■ **Task requirements**
• A. In the passage on approved weather sources below, what did the U.S. Weather Bureau become?
• B. Shorten the paragraph beginning "The National Oceanic and Atmospheric Administration (NOAA)" in the passage on approved weather sources below, keeping its main facts.
• C. Carry on the passage on approved weather sources below, starting after its final sentence.

■ **Quoted passage**
****

Indicates new/changed information.

    Advisory Circular (AC) 00-6, Aviation Weather for Pilots and Flight Operations Personnel.

    AC 00-24, Thunderstorms.

    AC 00-30, Atmospheric Turbulence Avoidance.

    AC 00-45, Aviation Weather Services.

    AC 00-54, Pilot Windshear Guide.

    AC 00-63, Use of Cockpit Displays of Digital Weather and Aeronautical Information.

    Federal Meteorological Handbook No. 1 (FMH-1).

3-2048    APPROVED WEATHER SOURCES. Title 14 CFR contains regulatory requirements for certificate holders and program managers to have adequate weather reporting facilities and to use approved sources of weather reports and forecasts to control flight operations. There are also requirements for certificate holders and program managers to have a system or method of obtaining reports and forecasts of adverse weather phenomena. Title 14 CFR typically refers to three sources of weather reporting facilities, weather reports, and weather forecasts.

A.    U.S. National Weather Service (NWS). The NWS provides weather, hydrologic, and climate forecasts and warnings for the United States, its territories, adjacent waters, and ocean areas. Operations outside of the jurisdiction of the NWS require a weather source approved by the Administrator (see Volume 3, Chapter 26, Section 2, subparagraphs 3-2073B and 3-2073C).

1)    The Weather Bureau. Some regulations contained in 14 CFR (e.g., part 121, 121.119) contain references to “the Weather Bureau.” After these regulations were written, the U.S. Weather Bureau became the NWS. The term “Weather Bureau” is not used in the present day; however, 14 CFR still contains the term in some instances. All references to “the Weather Bureau” are in fact referring to the NWS.
2)    The National Oceanic and Atmospheric Administration (NOAA). NOAA is a scientific agency within the U.S. Department of Commerce (DOC). NOAA focuses on the conditions of the ocean and the atmosphere. NOAA is comprised of several organizations referred to as “line offices.” The NWS is one such line office. Title 14 CFR does not refer to NOAA directly; however, the FAA considers information provided by NOAA as being the equivalent of that provided by the NWS for the purpose of satisfying the requirements of 14 CFR.

****

■ **Material provided**

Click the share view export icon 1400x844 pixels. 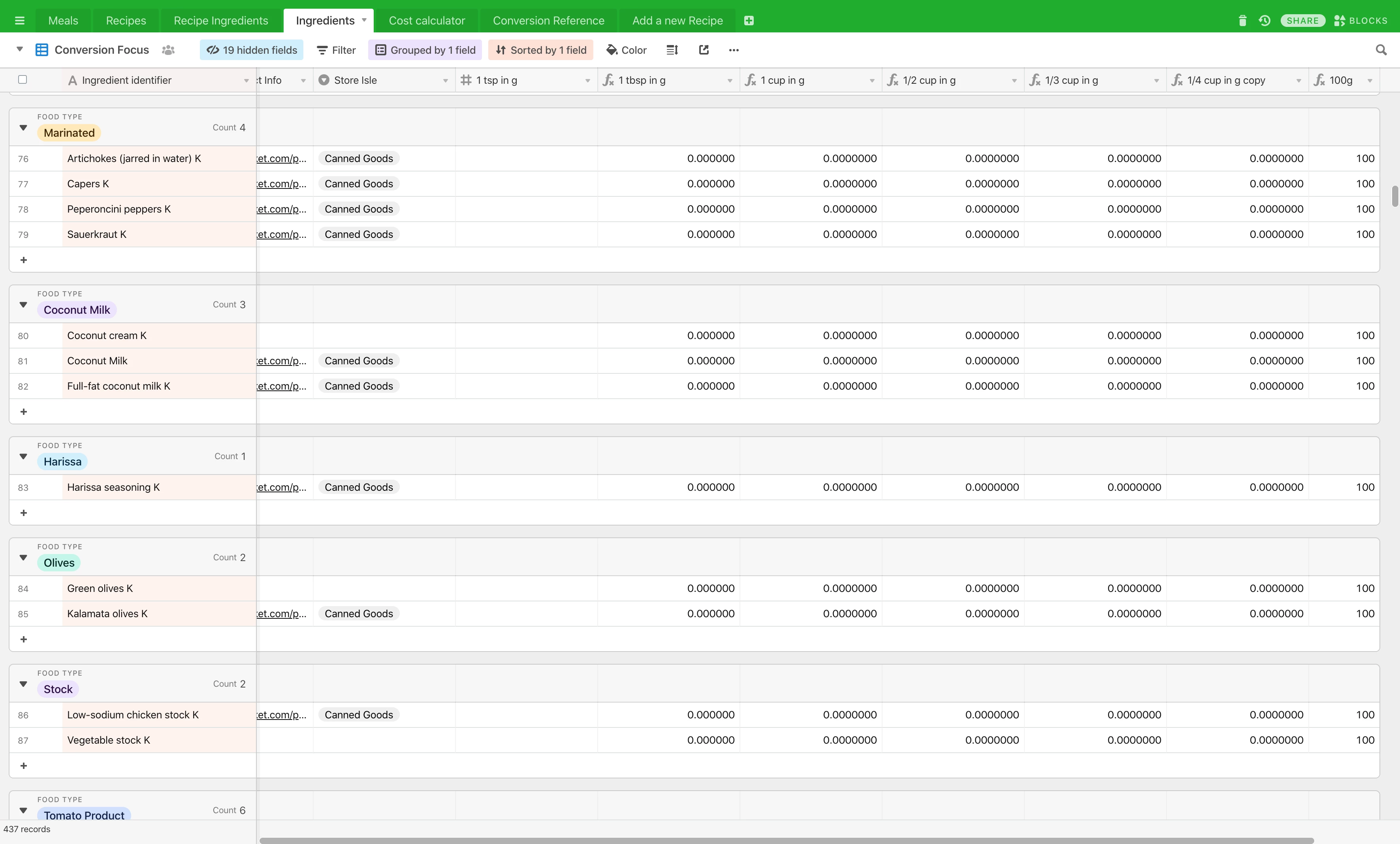704,50
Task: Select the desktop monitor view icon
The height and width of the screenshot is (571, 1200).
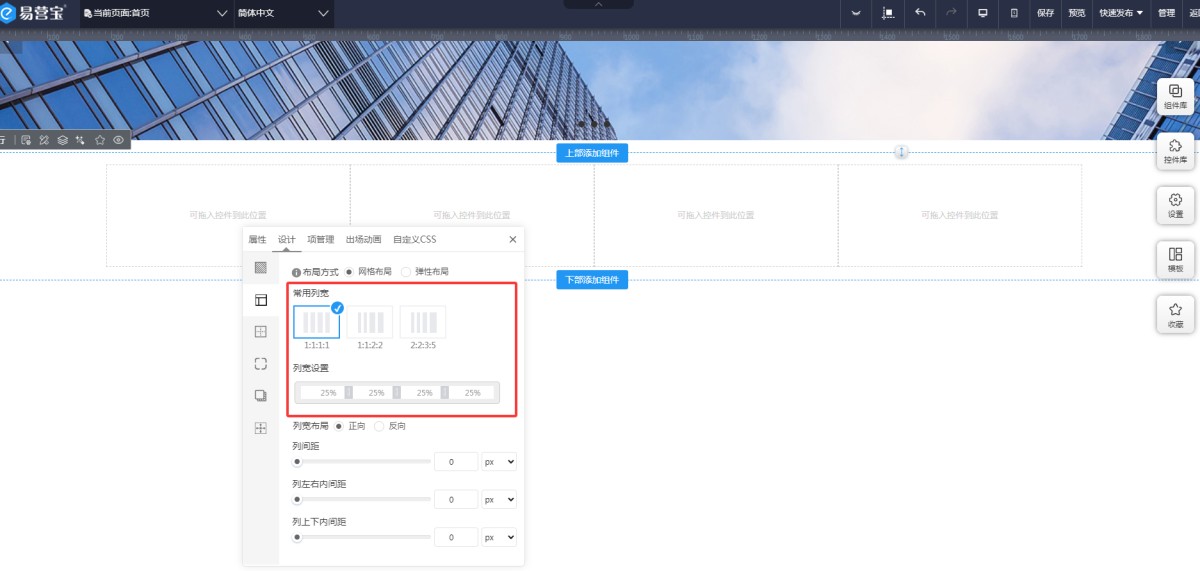Action: (983, 13)
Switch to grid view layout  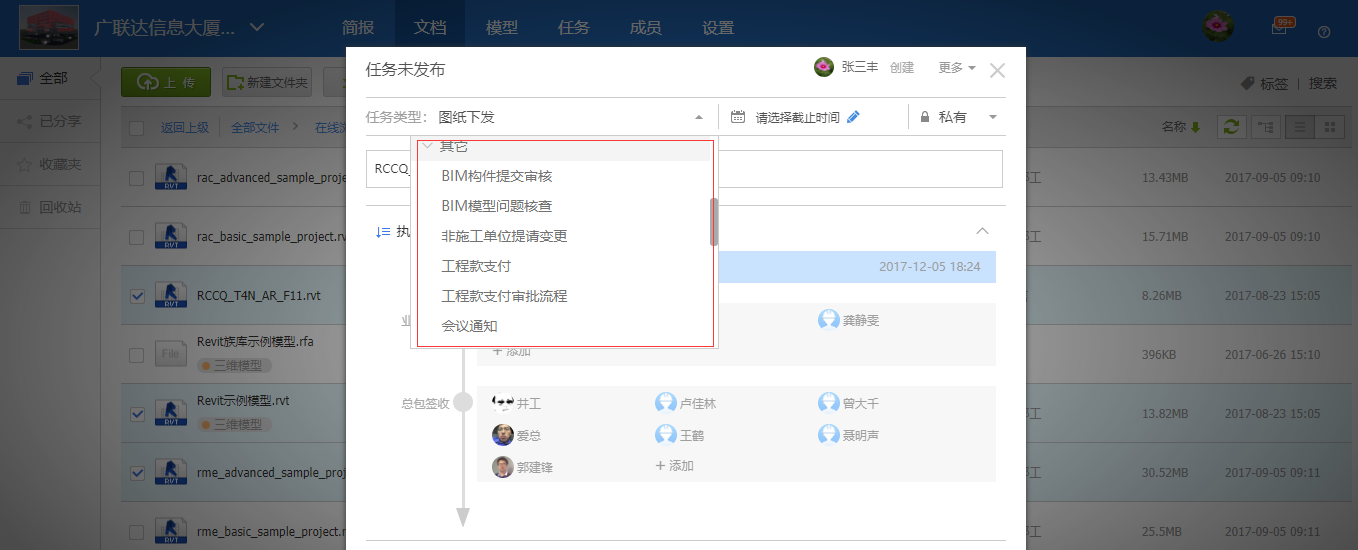click(1329, 127)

****

■ **Responses for each task**
• A. The U.S. Weather Bureau became the National Weather Service (NWS).

• B. NOAA is a scientific agency within the U.S. Department of Commerce that focuses on ocean and atmospheric conditions. It is made up of several line offices, one of which is the NWS. Title 14 CFR does not refer to NOAA directly, but the FAA treats NOAA information as equivalent to NWS information for meeting 14 CFR requirements.

• C.
B.    Sources Approved by the NWS. The sources approved by the NWS are actually approved in agreement with, and maintained in collaboration with the FAA. The collaboration between the FAA and the NWS is outlined in the current edition of FAA Order 7000.2, FAA/NWS Memorandum of Understanding for Policy Agreements. The NWS/FAA-approved and/or maintained sources are listed below and are discussed further in Volume 3, Chapter 26, Section 2:

    NWS offices (including contract observatories).

    Flight Service Stations (FSS).

    Automated surface observing system (ASOS).

    Automated Weather Observing System (AWOS).

    Supplementary Aviation Weather Reporting System (SAWRS).

    Limited Aviation Weather Reporting Stations (LAWRS).

Indicates new/changed information.

    Non-Federal Observation (NF-OBS) Program.

C.    Sources Approved By the Administrator. Examples of sources approved by the Administrator appear below. Several of these sources are discussed in greater detail throughout this chapter:

    The NWS for those United States and its territories located outside of the 48 contiguous United States.

    U.S. and North Atlantic Treaty Organization (NATO) military observing and forecasting sources.

    Members of the World Meteorological Organization (WMO) (http://www.wmo.int/pages/index_en.html).

    Active meteorological offices operated by a foreign state that subscribes to the standards and practices of the International Civil Aviation Organization (ICAO) conventions. (These meteorological offices are normally listed in the meteorology information (MET) tables located in ICAO Regional Air Navigation Plans (ANP). The Aeronautical Information Publication (AIP) of individual states also lists active meteorological offices for that state.)

    ICAO Member State authorized meteorological station or automated observation.

    Weather products produced by an Enhanced Weather Information System (EWINS).

Indicates new/changed information.

    Pilot Weather Reports (PIREP) provided by aircraft of similar speed and performance.

    Aircraft Reports (AIREP) provided by aircraft of similar speed and performance.

3-2049    REPORTS AND FORECASTS OF ADVERSE WEATHER PHENOMENA. Adverse weather phenomena are meteorological conditions that, if encountered during flight or ground operations, could reduce and even threaten the safety of those operations. Examples of adverse weather phenomena include, but are not limited to:

    Thunderstorms,

    Icing,

    Low-altitude wind shear,

    Turbulence,

    Natural hazards such as volcanic ash, and

    Any meteorological condition that could cause contamination of a runway or other takeoff surface and directly affect aircraft performance.

3-2050    SPECIFIC REGULATORY REQUIREMENTS.

Indicates new/changed information.

A.    Regulatory Requirements—Part 91K.

1)    Weather Reporting Facilities. Part 91, 91.1039 requires pilots of a part 91K program aircraft operating a part 91K program flight, under instrument flight rules (IFR), to use weather reporting facilities that are operated by the following entities:

    The NWS,

    A source approved by the NWS, or

    A source approved by the Administrator.

Indicates new/changed information.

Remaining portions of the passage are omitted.